El desorden público
La activista Tamara Carrasco fue acusada de rebelión y de terrorismo por la Audiencia Nacional en 2018. Es imposible olvidar aquellos titulares inculpatorios que anunciaban victoriosos que la Guardia Civil había encontrado en casa de la CDR de Viladecans una máscara de Jordi Cuixart, un silbato amarillo y una papeleta del 1-O. Había suficiente con esto para hacer el ridículo, pero los chistes se vuelven pesadillas en manos de los represores. Como en una película basada en hechos reales en la que vas pensando “no puede ser, no puede ser, el guion se les ha ido de las manos”. Y fue. Y ha durado cuatro años. Y el guion está escrito. A Tamara Carrasco la detuvieron, la trasladaron a Madrid y posteriormente la justicia española decidió que la confinaba en su municipio durante 413 días. Antes de que la pandemia nos confinara a todas. Después, sin pruebas de terrorismo ni de rebelión, la Audiencia Nacional pasó el caso a los juzgados ordinarios de Barcelona y Tamara Carrasco fue acusada de incitación a los desórdenes públicos. La cuestión era acusarla. Algo debía de haber hecho. Pero también fue absuelta. Aunque la fiscalía, supongo que para afinar, no tenía suficiente y presentó un recurso al Tribunal Supremo, presidido por Manuel Marchena. Once votos a favor de su absolución y cinco en contra ha sido el resultado final, con nombres propios que nos son demasiado familiares, para mi gusto. Para el bien de Tamara Carrasco, el calvario judicial se ha acabado. Las consecuencias que le ha traído todo este proceso, no. ¿Cómo se puede resolver internamente esta angustia? ¿Cómo resolvemos colectivamente esta injusticia? Su caso es un ejemplo evidente de la persecución ideológica que sufre el independentismo y que hace tiempo que nos enseña todas las máscaras transparentes de un país obsesionado con una unidad fabricada a puñetazos y mal olor de cloacas. La comedia acaba siendo una película de terror hablada, doblada y subtitulada en castellano.

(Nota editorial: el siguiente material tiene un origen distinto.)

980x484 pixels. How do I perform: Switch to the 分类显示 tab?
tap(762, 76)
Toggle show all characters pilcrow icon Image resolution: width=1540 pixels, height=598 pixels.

Tamara Carrasco fue acusada de incitar al desorden público a través de un mensaje de WhatsApp que fue a parar a manos de la Guardia Civil antes de quePegasus sacara la nariz. Aunque vete a saber qué narices y cuándo se sacaban. El whatsapp era la prueba de la fiscalía porque, según su argumentario, a través de este sistema de mensajería “es posible convocar mucha gente en muy poco tiempo para llevar a cabo actos vandálicos”. También es posible enviar un whatsapp a mucha gente para montar una celebración de algún acontecimiento relacionado con el fútbol masculino, que a menudo también comporta actos vandálicos, y no he leído nunca esta argumentación en la fiscalía. También es verdad que no acostumbro a leer este tipo de escritos y ahora resulta que quizás las paredes están llenas. De momento, sin embargo, de lo que está llena esta democracia consolidada es de vergüenzas monárquicas y de proteger más el orden público que el bien público. Aunque el orden público es, muchas veces, desorden. No se considera porque está en manos de las mal llamadas autoridades competentes. Es el orden establecido. O el desorden establecido, depende de quién lo mire, naturalmente. Pero, si en el orden establecido ves desorden, ya puedes empezar a correr. Parece una madeja enredada, pero es con la que hace mucho tiempo que nos vestimos. Por eso, en las democracias, especialmente en las consolidadas, el derecho legítimo de protesta se considera un desorden. Por eso no hay presos políticos, ni exiliados, ni centenares de procesos judiciales abiertos contra personas que han decidido protestar, sino contra personas que han decidido delinquir. La ley lo dice muy claro. Y a la Constitución le sobra testosterona, que por eso solo tiene padres.